四章:因果のはじまり‐弐
「……一人だと入りづらいな」
高級な、学生には場違いなホテルの前。啓太は少しためらい、足を踏み出した。
十二月も半ばを過ぎて、クリスマスまでもう数日。ロビーに飾られたツリーは上品に輝く。しかし、飾り付けに似合わず、客は少ないようだった。というか、ロビーには誰も人がいない。一応平日だし、こんなもんか。

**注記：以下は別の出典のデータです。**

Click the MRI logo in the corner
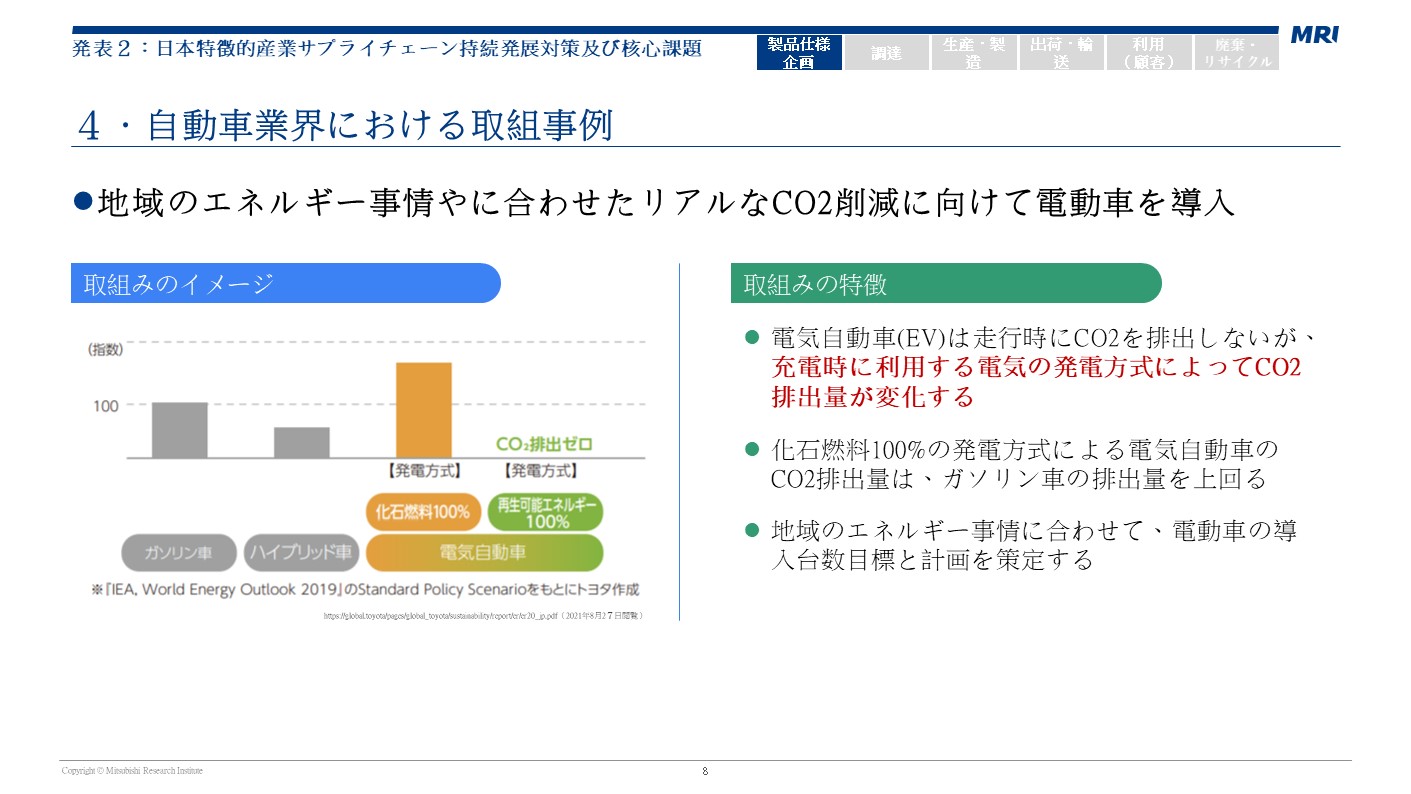1411x794 pixels. tap(1314, 36)
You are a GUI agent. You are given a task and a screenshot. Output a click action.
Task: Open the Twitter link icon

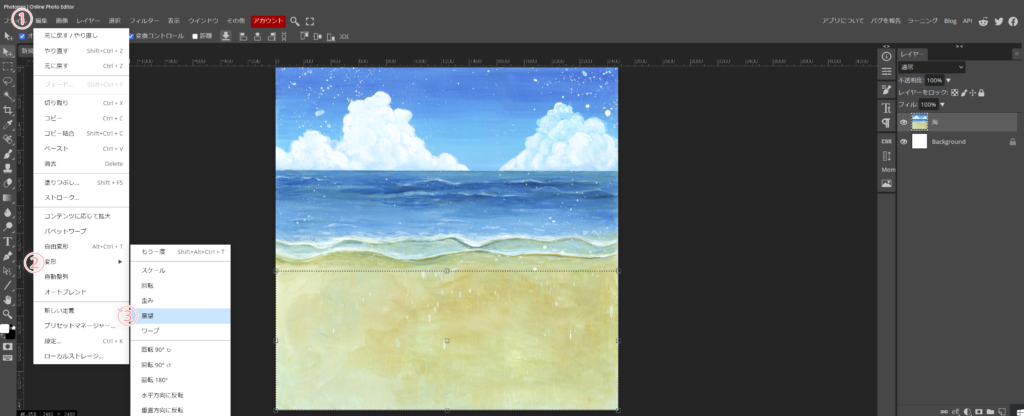(999, 20)
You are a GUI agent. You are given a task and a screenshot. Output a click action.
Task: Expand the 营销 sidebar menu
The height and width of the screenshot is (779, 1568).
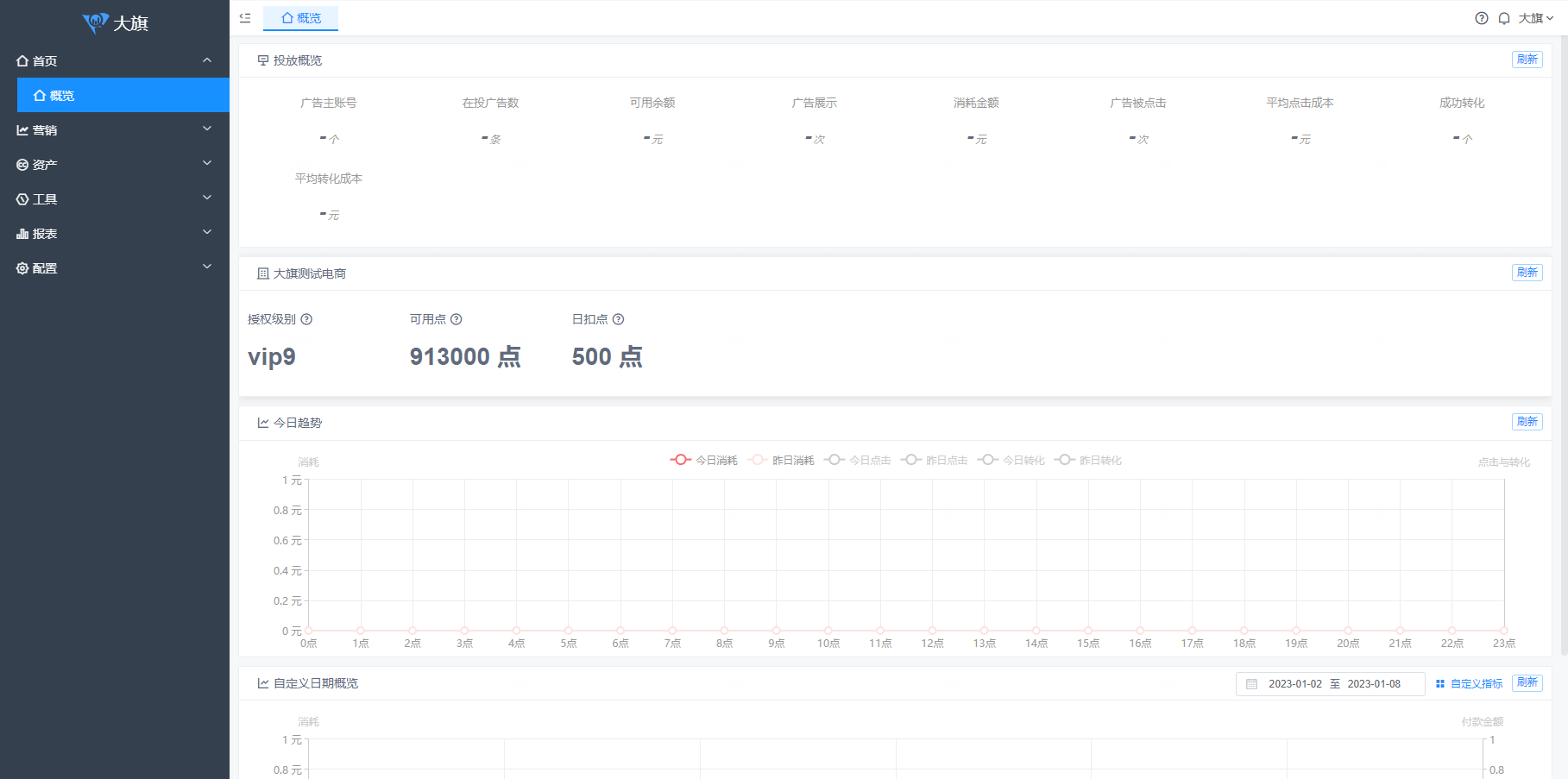[x=115, y=130]
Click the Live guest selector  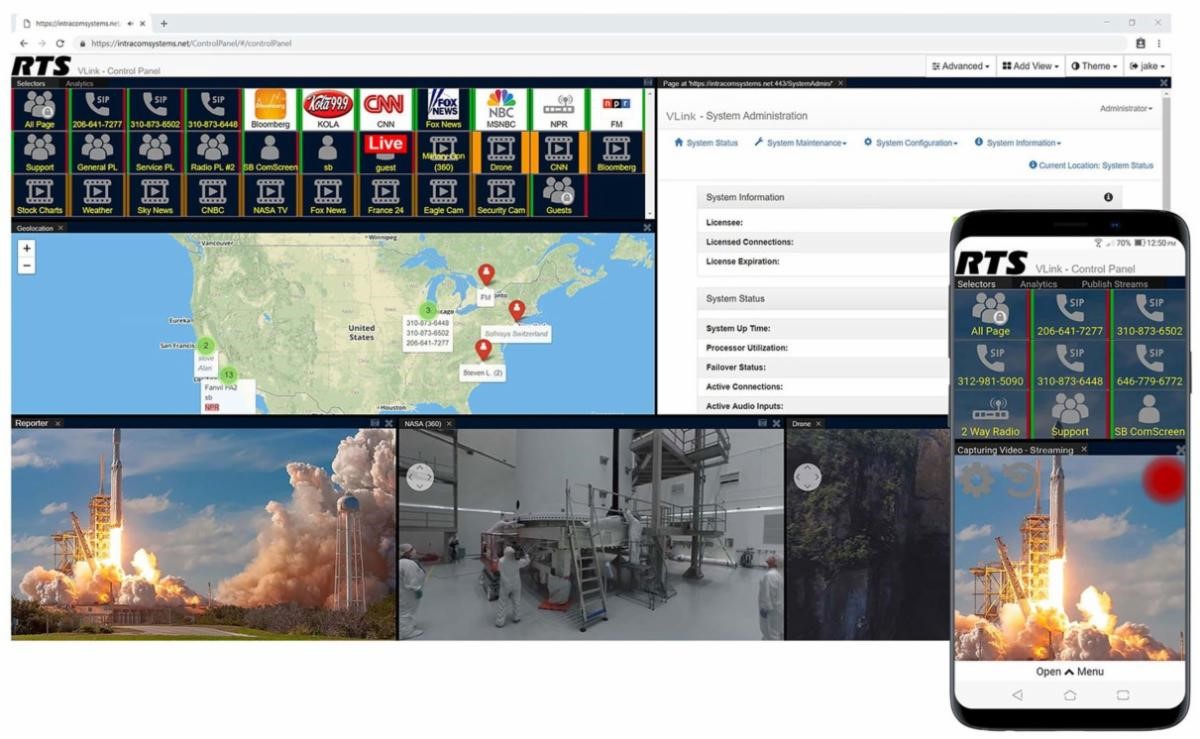385,153
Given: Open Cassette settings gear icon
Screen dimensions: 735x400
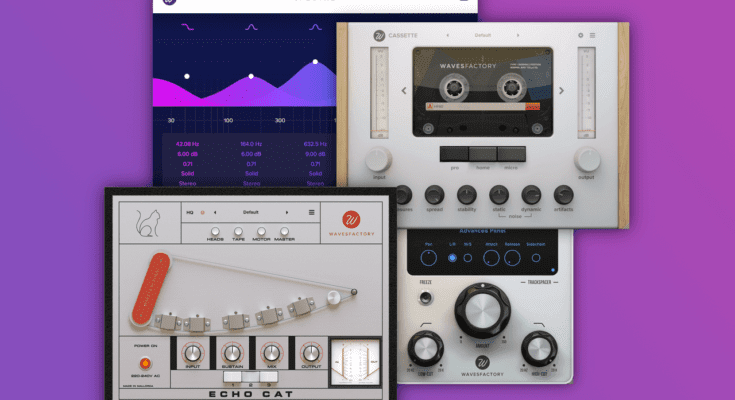Looking at the screenshot, I should 580,35.
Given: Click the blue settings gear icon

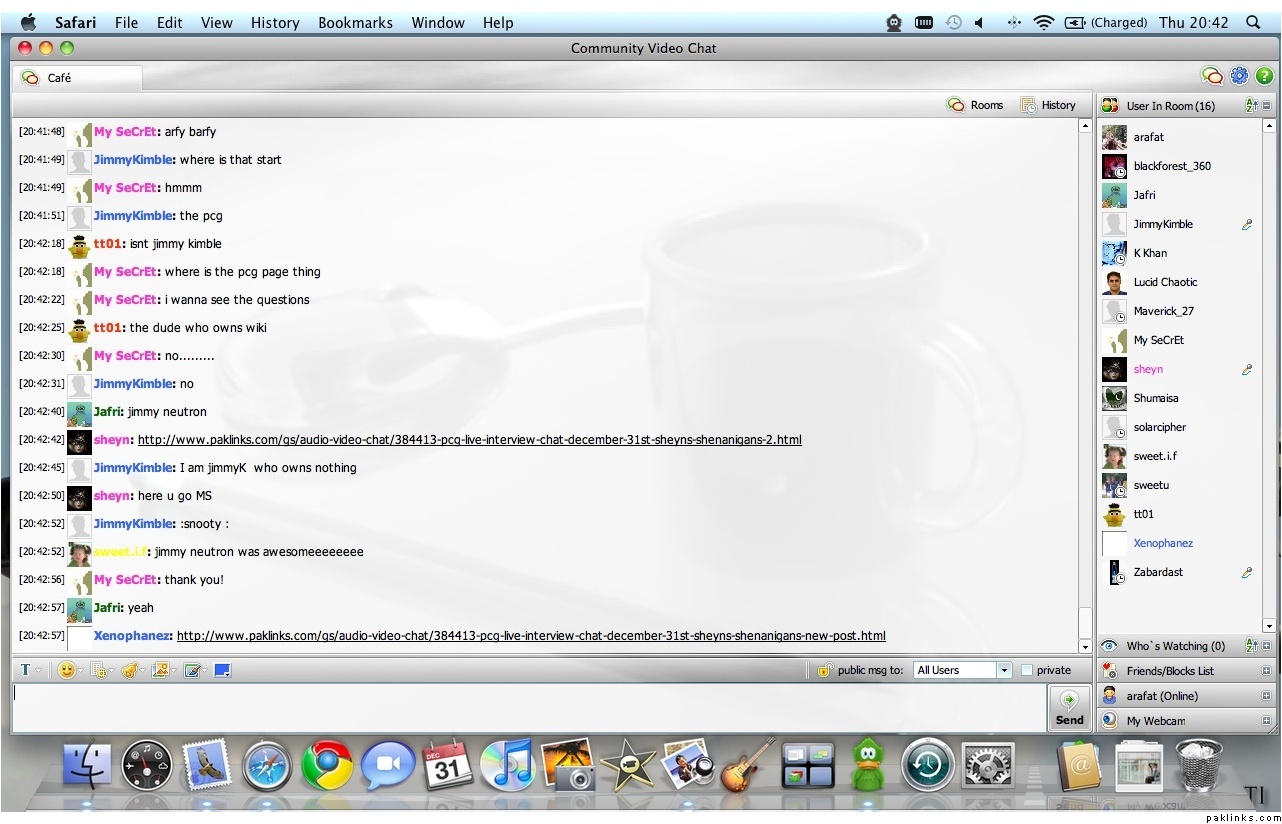Looking at the screenshot, I should (1239, 76).
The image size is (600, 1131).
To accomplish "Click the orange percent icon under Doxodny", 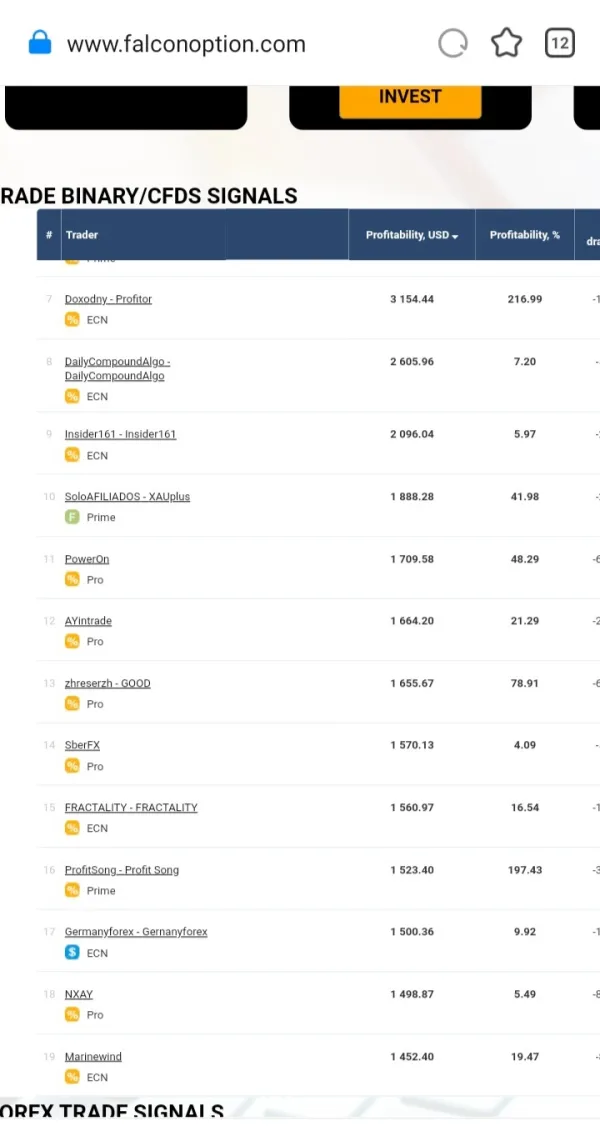I will tap(72, 320).

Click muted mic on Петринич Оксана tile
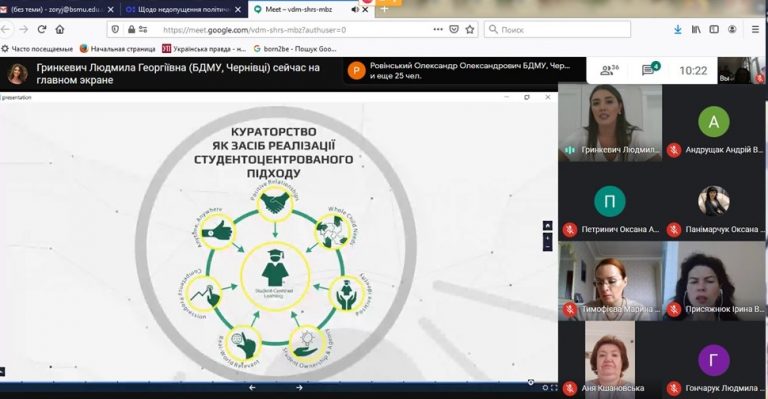[x=570, y=229]
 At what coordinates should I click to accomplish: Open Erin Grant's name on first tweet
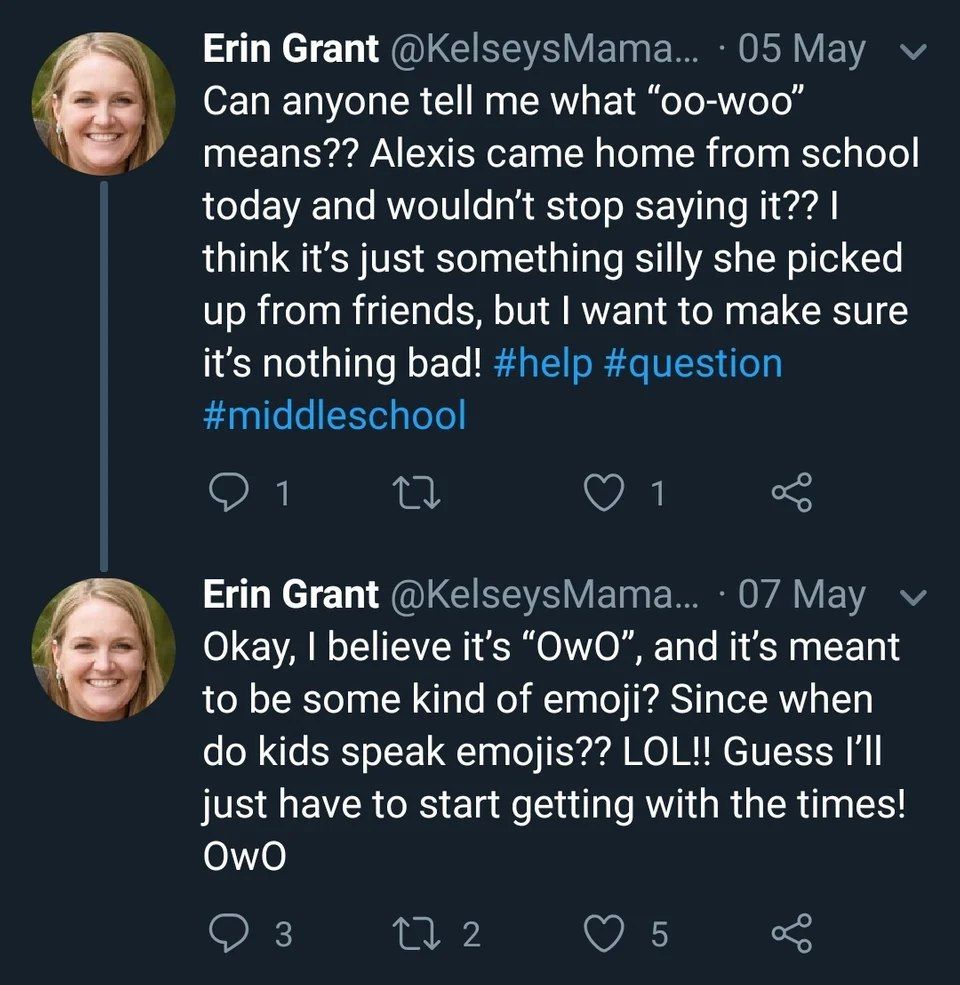point(291,50)
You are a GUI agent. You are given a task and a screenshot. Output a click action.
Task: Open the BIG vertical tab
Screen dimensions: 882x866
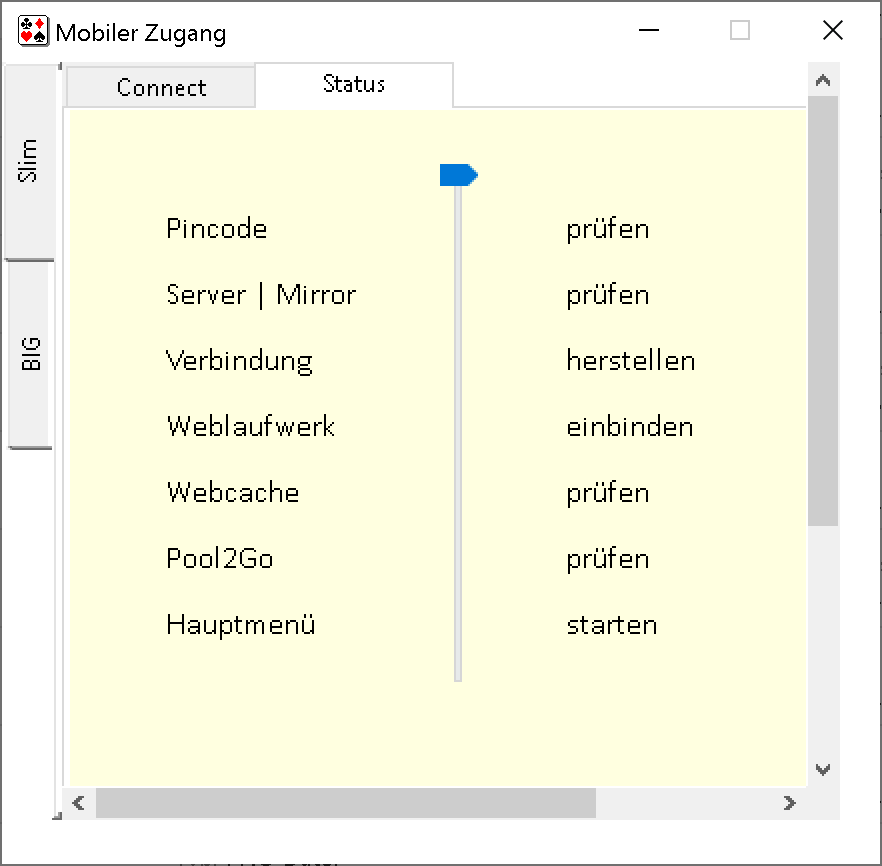(30, 354)
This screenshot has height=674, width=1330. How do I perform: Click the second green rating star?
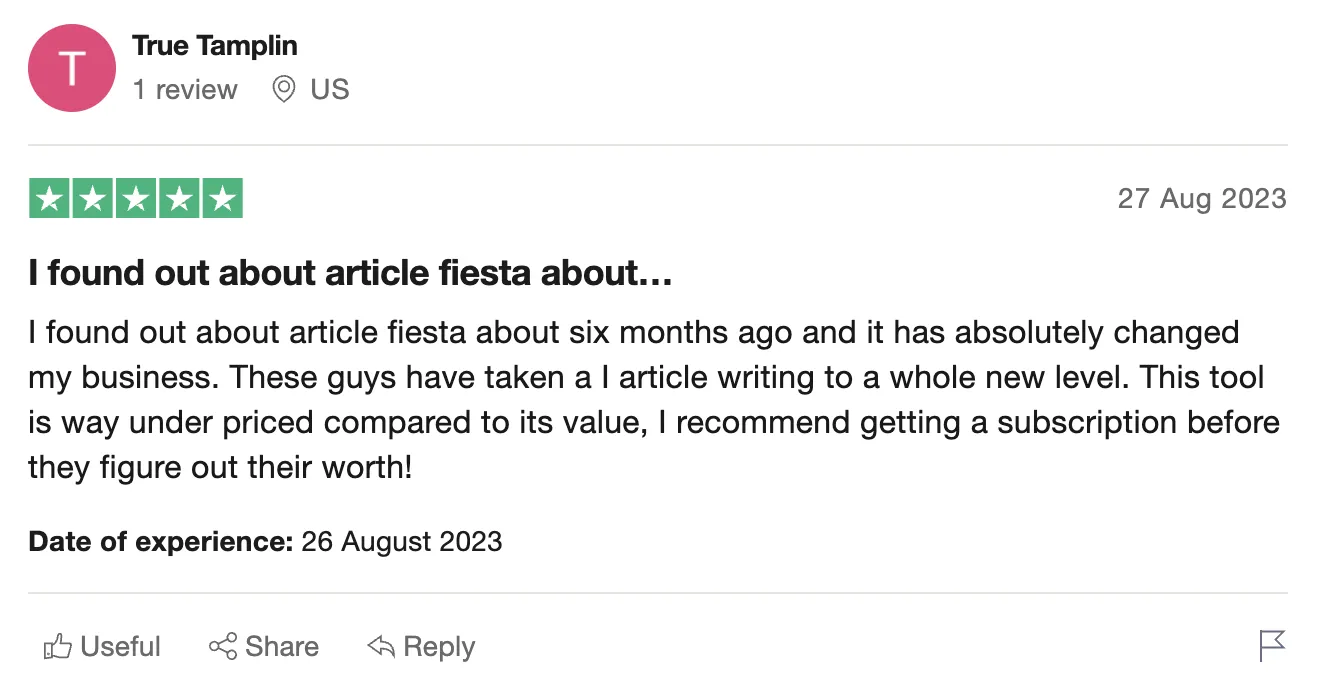click(93, 199)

緊張しつつも、息を殺すように啓太は早足で歩いて行く。
ボタンを押すとエレベーターはすぐに開いた。乗り込み、腕を見る。時刻、午後一時。思ったよりも遅い。ドアは音もなく閉まり、ため息が漏れる。
重力がかかった。背を壁に預けて頭を上に向ける。
軽い電子音、扉が開く。
「……」
深呼吸、エレベーターから降りて、短い廊下の先を睨む。
足音が短い廊下に響く。少しためらい、手をドアノブにかける。息を飲み、ゆっくりと回す。
「……」
少し開けたドア。こっそりとのぞくように小首をかしげて右目だけ室内に向けた啓太は、そこにある影に唾を飲んだ。
「啓太くん、こんにちは」
軽く笑みを含んだ言葉。部屋の中央のソファー、背を向けるように座った人影。
「お前、」
「聞きたいことはいくらでもあるでしょう?私に答えられる限り答えようと思う」
こわばっている顔を見て、振り返った彼女はあでやかに笑った。
「その前に、君に蓮杖というひとつの魔術大系を教えましょう」
人を移すこと。完全でなくともいい。魔術を延々と研究し続けるために、その知識や思考をパターン認識して、次の代のものに移す。そうしてその元の人格を一つの範例として押しやり、魔術師としての人格を作り直す。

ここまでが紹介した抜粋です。